Better pandas integration #5189

irgolic · 2021-01-17T15:17:16Z

Bases off #5190.

Issue

At the moment, our pandas solution copies the X, Y and meta numpy arrays into one contiguous array. It also sets its column dtypes. This is inefficient, and loses information like global row IDs, roles, variable info.

The proposed solution is not an attempt at migration, but rather a seamless integration (both Orange and pandas operate on numpy arrays). This will be used in Python Script, but could also be leveraged by widget code.

Description of changes

Added a new table_to_frames method, which wraps the three existing numpy arrays into three DataFrames. This is near-instantaneous, as no copying occurs, it simply wraps the preexisting data structures. Also:

it keeps global row index information by setting pandas indices in _o1, _o2, _o3 format
upon conversion back to table, it copies the columns' original variables (setting compute_value to None)
it remembers what role the converted table represented (feature/target/meta), and applies the role to all its columns upon conversion back to table

An edge case: how do you handle concatenate when one of the frames has weights and the other doesn't?

Includes

Code changes
Tests
Documentation

irgolic · 2021-01-17T20:12:49Z

Table stores X, Y, and metas in three separate numpy arrays. DataFrame depends on numpy, just like us. So it's possible to simply wrap each of the tables into a DataFrame.

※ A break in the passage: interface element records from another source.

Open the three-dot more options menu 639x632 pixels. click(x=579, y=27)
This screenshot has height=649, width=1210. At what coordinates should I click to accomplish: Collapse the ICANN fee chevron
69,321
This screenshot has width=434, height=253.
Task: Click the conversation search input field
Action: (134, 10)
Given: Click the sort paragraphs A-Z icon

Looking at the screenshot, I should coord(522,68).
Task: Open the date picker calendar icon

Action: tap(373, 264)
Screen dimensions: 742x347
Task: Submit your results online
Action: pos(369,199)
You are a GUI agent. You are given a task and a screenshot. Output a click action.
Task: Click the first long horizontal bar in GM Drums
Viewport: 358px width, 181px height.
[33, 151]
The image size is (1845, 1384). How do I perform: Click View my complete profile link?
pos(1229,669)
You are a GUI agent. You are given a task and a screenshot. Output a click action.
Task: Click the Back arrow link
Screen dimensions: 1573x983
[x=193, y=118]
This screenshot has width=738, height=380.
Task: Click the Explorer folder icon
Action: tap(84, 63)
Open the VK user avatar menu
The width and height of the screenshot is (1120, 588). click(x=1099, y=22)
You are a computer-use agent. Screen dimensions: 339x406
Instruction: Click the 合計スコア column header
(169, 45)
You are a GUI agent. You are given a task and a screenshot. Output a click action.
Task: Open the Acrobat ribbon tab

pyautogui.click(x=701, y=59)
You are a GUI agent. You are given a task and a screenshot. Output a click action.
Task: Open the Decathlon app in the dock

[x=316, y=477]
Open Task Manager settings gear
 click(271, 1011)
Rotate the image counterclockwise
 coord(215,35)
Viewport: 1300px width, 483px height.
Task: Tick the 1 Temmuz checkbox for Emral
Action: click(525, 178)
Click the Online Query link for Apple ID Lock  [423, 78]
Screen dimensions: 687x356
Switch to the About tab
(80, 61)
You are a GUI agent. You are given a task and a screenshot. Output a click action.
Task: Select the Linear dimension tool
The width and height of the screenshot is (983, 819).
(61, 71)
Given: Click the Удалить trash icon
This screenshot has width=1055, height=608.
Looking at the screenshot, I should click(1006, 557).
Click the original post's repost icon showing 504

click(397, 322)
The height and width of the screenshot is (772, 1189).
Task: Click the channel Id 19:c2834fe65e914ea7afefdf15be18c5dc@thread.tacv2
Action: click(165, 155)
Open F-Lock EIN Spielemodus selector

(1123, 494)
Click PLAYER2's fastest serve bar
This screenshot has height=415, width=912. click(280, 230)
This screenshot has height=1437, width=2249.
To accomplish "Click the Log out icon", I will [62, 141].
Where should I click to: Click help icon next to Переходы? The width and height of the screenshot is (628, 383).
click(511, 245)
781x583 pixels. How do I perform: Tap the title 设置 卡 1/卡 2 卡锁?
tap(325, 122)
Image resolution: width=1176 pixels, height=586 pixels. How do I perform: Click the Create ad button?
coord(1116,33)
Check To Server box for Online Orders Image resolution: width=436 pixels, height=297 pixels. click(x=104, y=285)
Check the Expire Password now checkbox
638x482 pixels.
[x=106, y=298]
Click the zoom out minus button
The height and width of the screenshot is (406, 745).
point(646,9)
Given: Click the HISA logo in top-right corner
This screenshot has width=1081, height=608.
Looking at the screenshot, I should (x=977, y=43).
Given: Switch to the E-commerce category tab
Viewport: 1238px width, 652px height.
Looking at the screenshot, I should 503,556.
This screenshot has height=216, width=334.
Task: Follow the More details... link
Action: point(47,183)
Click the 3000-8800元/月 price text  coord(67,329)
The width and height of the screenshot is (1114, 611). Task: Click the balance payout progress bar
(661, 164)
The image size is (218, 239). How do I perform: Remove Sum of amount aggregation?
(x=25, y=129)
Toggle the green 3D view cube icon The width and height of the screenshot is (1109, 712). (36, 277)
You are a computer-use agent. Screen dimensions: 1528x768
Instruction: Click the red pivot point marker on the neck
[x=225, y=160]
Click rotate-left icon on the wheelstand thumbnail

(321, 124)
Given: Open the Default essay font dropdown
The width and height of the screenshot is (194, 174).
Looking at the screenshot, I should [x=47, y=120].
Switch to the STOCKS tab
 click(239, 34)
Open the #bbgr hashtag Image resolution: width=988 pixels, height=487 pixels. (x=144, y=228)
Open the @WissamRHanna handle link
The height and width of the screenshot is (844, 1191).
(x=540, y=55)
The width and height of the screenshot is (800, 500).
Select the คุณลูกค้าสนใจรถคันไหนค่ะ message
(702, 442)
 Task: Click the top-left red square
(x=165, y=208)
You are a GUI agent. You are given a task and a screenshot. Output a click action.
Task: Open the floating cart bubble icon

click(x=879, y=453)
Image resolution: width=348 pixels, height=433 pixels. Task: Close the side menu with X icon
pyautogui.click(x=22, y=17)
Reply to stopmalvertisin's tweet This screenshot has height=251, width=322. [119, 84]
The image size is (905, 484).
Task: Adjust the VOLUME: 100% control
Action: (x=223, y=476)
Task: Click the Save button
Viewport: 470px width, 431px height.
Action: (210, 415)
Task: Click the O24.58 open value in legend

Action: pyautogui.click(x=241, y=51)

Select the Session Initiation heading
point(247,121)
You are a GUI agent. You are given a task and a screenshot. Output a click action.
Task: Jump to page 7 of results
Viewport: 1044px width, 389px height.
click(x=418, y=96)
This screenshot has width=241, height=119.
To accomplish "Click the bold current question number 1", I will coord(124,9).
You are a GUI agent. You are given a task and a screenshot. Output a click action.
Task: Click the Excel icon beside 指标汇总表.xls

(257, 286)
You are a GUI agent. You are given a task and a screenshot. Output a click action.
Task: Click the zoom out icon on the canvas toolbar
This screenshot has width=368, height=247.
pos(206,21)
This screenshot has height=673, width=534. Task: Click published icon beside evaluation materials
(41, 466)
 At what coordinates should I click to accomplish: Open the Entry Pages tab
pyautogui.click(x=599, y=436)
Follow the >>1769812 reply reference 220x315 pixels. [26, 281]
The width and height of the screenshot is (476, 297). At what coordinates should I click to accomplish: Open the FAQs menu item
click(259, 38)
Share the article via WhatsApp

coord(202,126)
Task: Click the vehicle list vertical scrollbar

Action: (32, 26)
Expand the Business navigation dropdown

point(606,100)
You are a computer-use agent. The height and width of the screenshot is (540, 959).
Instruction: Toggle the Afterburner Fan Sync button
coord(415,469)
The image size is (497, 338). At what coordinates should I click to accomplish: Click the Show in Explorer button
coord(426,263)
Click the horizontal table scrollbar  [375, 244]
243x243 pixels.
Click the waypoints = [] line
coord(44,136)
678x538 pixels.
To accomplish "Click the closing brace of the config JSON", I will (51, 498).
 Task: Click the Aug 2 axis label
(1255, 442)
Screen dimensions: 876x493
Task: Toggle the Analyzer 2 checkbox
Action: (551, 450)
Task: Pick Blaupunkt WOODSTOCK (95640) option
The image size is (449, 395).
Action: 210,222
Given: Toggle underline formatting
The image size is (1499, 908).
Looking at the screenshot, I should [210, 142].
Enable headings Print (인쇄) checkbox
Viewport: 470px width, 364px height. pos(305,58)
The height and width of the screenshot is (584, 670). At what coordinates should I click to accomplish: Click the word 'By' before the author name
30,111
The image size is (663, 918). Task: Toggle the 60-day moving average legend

Orange provides table_from_frame and table_to_frame functions. When generating a DataFrame from a Table, all three numpy arrays (X, Y, metas) are copied to a contiguous location, and the DataFrame's dtypes are set. When converting back, variables types are inferred. The global row index is lost. This creates a fully-fledged standalone DataFrame, with no Orange footprint.

At some point, we contemplated taking Table and stuffing it into the DataFrame interface. This would be nice, but a rewrite would be better probably. Maybe in Orange4, when we separate server and client.

This PR adds a table_to_frames function, which returns three DataFrames: X, Y, and metas. The DataFrame's index is set to _o1, _o2, _o3 format. In its metadata, it keeps the original orange variables (associated by column name), and the frame's role (attribute/target/meta). When converting back to an Orange table, global row indices are kept. The domain is constructed by copying the original column and setting compute_value=None (or guess new columns).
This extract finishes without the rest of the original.